Así, a mis doce años, cuando ya discriminaba la buena de la mala literatura, comencé la ardua labor de convertirme en escritor. ¿Y cómo se convierte uno en escritor? Se preguntarán, pues, leyendo a los grandes, y mientras escribía mis primeros cuentos, pasaban por mis manos, por mis ojos, Balzac, Stendhal, Maupassant, Tolstoi, Sábato, Flaubert, Dostoievski, Víctor Hugo, Vargas Llosa, García Márquez, Carpentier, Melville, Stevenson, Faulkner, y tantos otros conocidos y desconocidos. A los quince años quise ser informal a la manera de Rimbaud y escribí poemas oscuros, y a los dieciocho me enamoré de Miyó vestrini y el Chino Valera Mora simultáneamente, y soñé con una buhardilla en París como los protagonistas de La Bohéme, mientras me preparaba continuamente, sin tiempo, en mi oficio de escritor que no respetaba horarios ni días festivos, preparándome para ser escritor dejé correr los años dorados de mi adolescencia que los pocos amigos de ese tiempo ocupaban en tener novia para tener sexo, doblado en la mesa sobre los cuadernos en blanco dejé mi cervical y mi columna vertebral entera, pero es que esta es una labor que una vez que la pruebas ya no puedes vivir sin ella. Truman Capote en su maravilloso prólogo de Música para camaleones lo expresa de la siguiente manera:

Un día comencé a escribir, sin saber que me había encadenado de por vida a un noble pero implacable amo. Cuando Dios le entrega a uno un don, también le da un látigo; y el látigo es únicamente para autoflagelarse

Cuando empecé a hacer teatro porque necesitaba redimirme, rehacerme, sentía que estaba muriendo en vida en Barrio Mariño, que mata sin proponérselo y con una sonrisa en la cara a gente como yo, leí todo lo que tenía que leer de teatro, Pablo Ramírez me decía en ese tiempo que no debía intelectualizar tanto el hecho teatral, que el teatro era un hecho vivencial, pero yo necesitaba del componente teórico porque si no me sentía perdido.
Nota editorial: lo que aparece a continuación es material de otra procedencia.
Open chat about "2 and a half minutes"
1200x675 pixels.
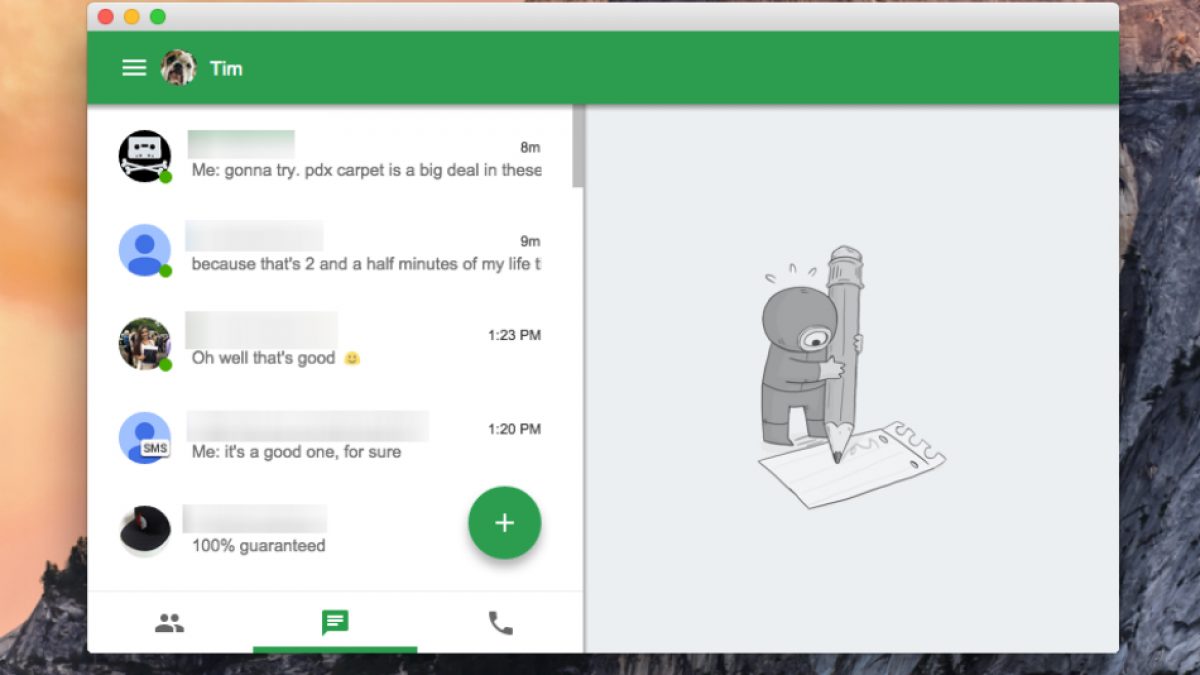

Y luego empecé a escribir teatro, al principio no eran muy buenas mis obras, lo admito, acostumbrado a la narrativa desde mi más tierna infancia, fue difícil desprenderme de sus códigos, fueron obras de iniciante, sin un compromiso social ni con el país ni siquiera conmigo mismo, tuve que aprender y reaprender, tuvo Igor Balaguer que decirme que le faltaba venezolanidad a mis obras, estaban bien escritas pero eran frías y sin compromiso, que no me reflejaban, que eran muy diferentes mis cuentos de Barrio Mariño cuando hablaba de mi abuela, Chepa y Chulola a lo que escribía, y después de odiarlo, porque era lo más fácil, tuve que admitir que tenía razón. Una vez, en uno de los talleres de actuación de Matilda Corral, ella habló de la importancia de los temas, de montar las cosas que pueden tocarnos como personas, que nos afectan, y yo lo llevé a la dramaturgia, bajo el amparo de Juan Ramón Pérez y su método de la relación de eventos que tanto me ha ayudado.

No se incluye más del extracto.